Now I have to get back into the mind set of eating a portion of carb and a portion of protien. And a veggie with at least two meals. Which will be easy. Already this morning I passed up the left over donuts and had a tortilla scrambler. It's a good thing that I get to eat every 2-3 hrs. I just need to get a little more creative with my in between meals. I've already eaten up my protien bars because they are so easy and convenient. I need to start eating the cottage cheese and mandarine oranges that I bought.

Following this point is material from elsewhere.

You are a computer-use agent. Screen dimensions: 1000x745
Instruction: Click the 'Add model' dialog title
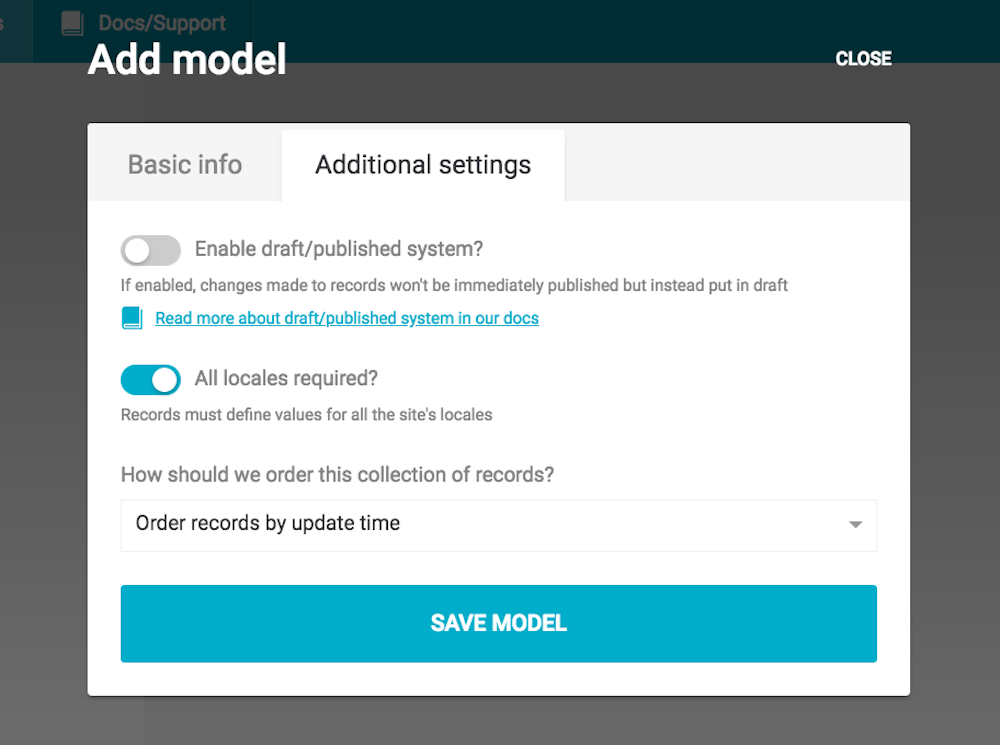pyautogui.click(x=187, y=60)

How am I feeling about myself right now?

I think I am feeling nutral. I don't feel fantastic but I don't feel crappy either. Where I want to be is close to Fantastic. I will get there. I am working hard on getting there. Next week is going to be great. I am going to start to jog again and working out with Melissa has been the best thing for me. I need to keep my body moving and keep my eating healthy. This will work. It will take a lot of time. But I need to be consistent. I say that all the time to remind myself. Work hard, be consistent and I will start to see results. Hard work feels good, and is so rewarding. I'm keeping it up. I can do this.